Nadine Murray
 
I
the song
I walk here
 
According to the Aborigines of Australia each person at birth inherits a verse of a song as his private property - “it is that place on the earth where he most belongs, and his essence, his deepest self, is indistinguishable from that terrain.” (Abram 167)  The song in itself is a tale of their ancestors’ adventures and the things they encountered along the way.  Each descendant inherits a lyrical map to guide them through the country and serve as a bond with other members of the tribe in distant territories.  The Aborigines see themselves as the song personified, and everything encountered on the journey, told through the song, are actually their experiences.  Though he himself may not have traveled past the borders of his compound, through songs repeated first by the ancestors, and now by neighboring and distant tribesmen, he has journeyed further than he may physically wander in his life.
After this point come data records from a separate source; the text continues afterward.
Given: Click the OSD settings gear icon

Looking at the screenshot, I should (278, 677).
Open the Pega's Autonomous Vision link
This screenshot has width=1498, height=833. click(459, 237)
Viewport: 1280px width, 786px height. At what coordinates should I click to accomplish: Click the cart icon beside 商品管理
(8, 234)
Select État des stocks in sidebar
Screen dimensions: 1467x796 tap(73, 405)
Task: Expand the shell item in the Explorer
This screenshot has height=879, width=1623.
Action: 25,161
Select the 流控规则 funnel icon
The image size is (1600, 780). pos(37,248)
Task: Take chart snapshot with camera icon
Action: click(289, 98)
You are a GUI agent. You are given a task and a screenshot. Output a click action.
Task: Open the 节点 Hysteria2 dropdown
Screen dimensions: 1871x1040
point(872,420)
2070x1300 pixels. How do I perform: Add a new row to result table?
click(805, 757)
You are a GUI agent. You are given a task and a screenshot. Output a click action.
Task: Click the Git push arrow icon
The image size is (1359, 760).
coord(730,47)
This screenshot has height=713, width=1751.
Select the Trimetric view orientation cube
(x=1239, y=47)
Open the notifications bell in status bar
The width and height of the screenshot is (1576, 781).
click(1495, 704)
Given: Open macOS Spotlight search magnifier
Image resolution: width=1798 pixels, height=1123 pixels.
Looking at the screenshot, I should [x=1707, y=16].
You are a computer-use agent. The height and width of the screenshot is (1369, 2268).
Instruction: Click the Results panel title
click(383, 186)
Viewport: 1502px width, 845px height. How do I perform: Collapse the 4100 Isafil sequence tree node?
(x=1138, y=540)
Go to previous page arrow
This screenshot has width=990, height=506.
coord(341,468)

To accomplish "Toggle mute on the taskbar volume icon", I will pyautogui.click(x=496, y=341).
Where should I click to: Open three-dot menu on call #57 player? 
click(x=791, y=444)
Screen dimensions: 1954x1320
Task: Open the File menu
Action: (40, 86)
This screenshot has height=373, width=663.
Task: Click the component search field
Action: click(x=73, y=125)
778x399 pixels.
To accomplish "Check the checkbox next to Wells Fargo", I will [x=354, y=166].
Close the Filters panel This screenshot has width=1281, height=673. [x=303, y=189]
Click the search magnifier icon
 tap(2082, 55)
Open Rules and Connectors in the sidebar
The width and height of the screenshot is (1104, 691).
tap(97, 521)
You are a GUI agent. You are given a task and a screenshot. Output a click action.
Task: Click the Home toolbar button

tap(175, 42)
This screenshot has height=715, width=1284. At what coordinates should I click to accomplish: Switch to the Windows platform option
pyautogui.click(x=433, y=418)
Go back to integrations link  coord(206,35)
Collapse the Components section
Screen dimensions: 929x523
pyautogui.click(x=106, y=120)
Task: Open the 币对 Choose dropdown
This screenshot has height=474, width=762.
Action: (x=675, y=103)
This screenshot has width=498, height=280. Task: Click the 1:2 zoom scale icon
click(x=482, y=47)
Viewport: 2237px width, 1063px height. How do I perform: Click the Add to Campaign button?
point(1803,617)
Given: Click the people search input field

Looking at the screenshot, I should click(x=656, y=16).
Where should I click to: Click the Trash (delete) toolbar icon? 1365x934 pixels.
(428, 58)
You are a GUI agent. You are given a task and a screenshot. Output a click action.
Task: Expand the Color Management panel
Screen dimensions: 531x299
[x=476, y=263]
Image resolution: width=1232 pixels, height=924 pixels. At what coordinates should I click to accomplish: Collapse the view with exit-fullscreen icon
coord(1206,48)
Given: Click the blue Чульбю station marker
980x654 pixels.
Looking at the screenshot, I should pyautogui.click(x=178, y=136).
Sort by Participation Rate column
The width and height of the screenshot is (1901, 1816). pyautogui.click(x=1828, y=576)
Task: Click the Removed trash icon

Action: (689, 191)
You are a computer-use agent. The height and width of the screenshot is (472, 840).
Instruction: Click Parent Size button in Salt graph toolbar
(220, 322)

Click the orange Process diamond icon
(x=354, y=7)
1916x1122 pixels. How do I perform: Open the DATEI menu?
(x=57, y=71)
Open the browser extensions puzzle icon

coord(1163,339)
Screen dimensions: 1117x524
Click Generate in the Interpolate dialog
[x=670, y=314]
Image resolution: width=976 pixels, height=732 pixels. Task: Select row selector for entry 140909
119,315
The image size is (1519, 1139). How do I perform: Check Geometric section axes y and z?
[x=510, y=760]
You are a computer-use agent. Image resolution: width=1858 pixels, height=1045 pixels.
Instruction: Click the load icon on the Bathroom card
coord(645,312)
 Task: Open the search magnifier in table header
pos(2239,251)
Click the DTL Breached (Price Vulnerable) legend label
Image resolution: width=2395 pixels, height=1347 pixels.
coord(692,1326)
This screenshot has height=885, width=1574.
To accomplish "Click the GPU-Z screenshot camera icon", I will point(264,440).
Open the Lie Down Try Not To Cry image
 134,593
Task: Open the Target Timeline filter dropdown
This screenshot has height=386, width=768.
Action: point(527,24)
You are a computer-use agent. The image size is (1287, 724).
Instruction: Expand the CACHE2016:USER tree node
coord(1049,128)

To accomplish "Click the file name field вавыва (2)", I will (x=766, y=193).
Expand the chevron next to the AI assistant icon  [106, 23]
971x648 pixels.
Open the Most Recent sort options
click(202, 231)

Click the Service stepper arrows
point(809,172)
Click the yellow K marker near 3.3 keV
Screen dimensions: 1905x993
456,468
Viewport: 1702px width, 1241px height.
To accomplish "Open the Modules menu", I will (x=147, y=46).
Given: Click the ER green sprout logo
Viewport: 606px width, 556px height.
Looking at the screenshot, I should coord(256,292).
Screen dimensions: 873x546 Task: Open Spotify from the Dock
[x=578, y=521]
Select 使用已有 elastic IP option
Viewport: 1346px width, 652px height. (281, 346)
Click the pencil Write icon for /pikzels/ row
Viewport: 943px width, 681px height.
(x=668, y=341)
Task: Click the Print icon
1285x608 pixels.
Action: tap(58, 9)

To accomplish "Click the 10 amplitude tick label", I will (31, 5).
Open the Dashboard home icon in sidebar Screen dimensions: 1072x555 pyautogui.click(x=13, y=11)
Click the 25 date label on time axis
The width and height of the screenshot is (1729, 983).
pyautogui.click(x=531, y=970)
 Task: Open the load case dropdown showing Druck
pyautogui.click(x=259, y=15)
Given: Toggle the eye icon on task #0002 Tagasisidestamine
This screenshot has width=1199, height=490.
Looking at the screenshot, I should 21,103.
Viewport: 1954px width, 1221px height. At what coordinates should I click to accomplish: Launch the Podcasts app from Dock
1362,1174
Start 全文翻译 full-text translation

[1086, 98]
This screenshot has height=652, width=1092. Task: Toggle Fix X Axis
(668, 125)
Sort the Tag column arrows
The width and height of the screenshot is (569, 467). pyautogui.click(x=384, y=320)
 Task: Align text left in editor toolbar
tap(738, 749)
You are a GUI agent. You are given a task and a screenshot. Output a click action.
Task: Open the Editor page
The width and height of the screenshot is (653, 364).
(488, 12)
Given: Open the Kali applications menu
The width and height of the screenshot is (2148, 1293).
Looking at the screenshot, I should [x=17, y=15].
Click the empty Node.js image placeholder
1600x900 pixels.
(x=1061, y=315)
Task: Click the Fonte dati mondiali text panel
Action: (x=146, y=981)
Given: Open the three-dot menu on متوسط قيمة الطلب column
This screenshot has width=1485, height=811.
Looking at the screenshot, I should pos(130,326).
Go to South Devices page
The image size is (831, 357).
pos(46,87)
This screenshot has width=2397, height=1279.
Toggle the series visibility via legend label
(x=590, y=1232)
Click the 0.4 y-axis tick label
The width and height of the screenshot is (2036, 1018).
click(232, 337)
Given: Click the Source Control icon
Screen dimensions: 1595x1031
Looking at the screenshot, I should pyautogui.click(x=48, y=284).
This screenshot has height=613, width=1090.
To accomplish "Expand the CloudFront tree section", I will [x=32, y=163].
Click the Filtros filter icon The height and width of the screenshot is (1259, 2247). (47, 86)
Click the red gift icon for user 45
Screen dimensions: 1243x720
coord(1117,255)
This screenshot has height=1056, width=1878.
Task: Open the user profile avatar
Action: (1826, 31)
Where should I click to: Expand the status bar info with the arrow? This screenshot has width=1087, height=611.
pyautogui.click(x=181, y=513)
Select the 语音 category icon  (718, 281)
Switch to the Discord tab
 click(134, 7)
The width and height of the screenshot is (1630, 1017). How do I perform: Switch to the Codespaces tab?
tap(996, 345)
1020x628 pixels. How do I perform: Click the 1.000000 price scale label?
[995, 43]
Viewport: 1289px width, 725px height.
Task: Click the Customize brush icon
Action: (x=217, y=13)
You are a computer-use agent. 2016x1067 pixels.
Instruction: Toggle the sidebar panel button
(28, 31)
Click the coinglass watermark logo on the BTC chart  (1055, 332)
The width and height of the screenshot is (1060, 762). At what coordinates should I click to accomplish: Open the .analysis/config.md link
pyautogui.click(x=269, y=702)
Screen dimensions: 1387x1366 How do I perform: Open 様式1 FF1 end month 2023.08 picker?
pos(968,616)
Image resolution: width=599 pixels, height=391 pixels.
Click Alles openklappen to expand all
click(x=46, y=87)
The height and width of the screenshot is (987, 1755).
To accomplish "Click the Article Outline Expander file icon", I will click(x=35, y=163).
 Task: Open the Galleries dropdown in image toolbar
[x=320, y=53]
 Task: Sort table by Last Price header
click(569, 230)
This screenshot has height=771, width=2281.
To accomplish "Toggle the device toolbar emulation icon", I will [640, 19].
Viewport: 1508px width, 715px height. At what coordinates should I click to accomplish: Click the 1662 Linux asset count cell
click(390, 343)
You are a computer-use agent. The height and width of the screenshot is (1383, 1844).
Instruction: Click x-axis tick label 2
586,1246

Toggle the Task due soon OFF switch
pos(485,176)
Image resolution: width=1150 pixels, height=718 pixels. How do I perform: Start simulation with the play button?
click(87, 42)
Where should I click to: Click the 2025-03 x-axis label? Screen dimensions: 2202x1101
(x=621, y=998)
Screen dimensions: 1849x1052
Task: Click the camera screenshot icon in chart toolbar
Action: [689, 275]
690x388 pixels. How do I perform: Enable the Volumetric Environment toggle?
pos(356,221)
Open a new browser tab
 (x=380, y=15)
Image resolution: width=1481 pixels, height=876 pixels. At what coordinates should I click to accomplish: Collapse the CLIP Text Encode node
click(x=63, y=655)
These indigenous people, unspoiled by modern technologies, and very much attuned to their natural habitat, view their surroundings as an extension of themselves or sister/brother souls, and as such treat it with the utmost respect.  When preparing for a hunt, the hunted animal’s name is never spoken lest the animal hears and is offended.  After the hunt the carcass is disposed of with reverence to  ensure successful hunts in the future. “I the song I walk here”, in the leaves of the trees, carried on the wind over the seas, in the red, fiery sunsets and to the birds, I am everywhere and I am in everything.

 

 (A fragment from Rights of Passage)
 
But today I recapture the islands’
bright beaches: blue mist from the ocean
rolling into the fishermen’s houses.
By these shores I was born: sound of the sea
 came in at my window,.....
Since then I have traveled: moved far from the beaches:
sojourned in stoniest cities, walking the lands of the north
in sharp slanting sleet and the hail
 
                                                                     Edward Brathwaite
 
I grew up in Trinidad, West Indies but have since emigrated to the United States.  The Caribbean islands have such an interesting ecology which I can only now appreciate since I am removed from them.  Volcanoes; tar pits; waterfalls; caves with stalagmites and stalactites; white coral beaches; lushly vegetated mountains, and the occasional hurricane.  What a wealth of research material.  As I tried to decide what to write it occurred to me, why is West Indian folklore teeming with humans changing into animal form and what, if any, is the connection?  Why not remain in human form but with super powers.  There is Papa Bois, who is the protector of the forests and the animals that dwell there, who either confuses hunters so they get lost in the forest or he breaks their neck for trespassing.  Talk about getting your point across.
 

I thought of conducting research incorporating West Indian folklore as it relates to the natural environment in the early 1900’s, and the divorce and subsequent alienation of the land and its inhabitants by humans in the latter half of the 1900’s in Trinidad.  My research would be funded by the Caribbean Forestry Division, the Asa Wright Nature Center and other private sector or public entities either in Trinidad or other West Indian islands that would benefit from this research as a means of preserving their natural environments.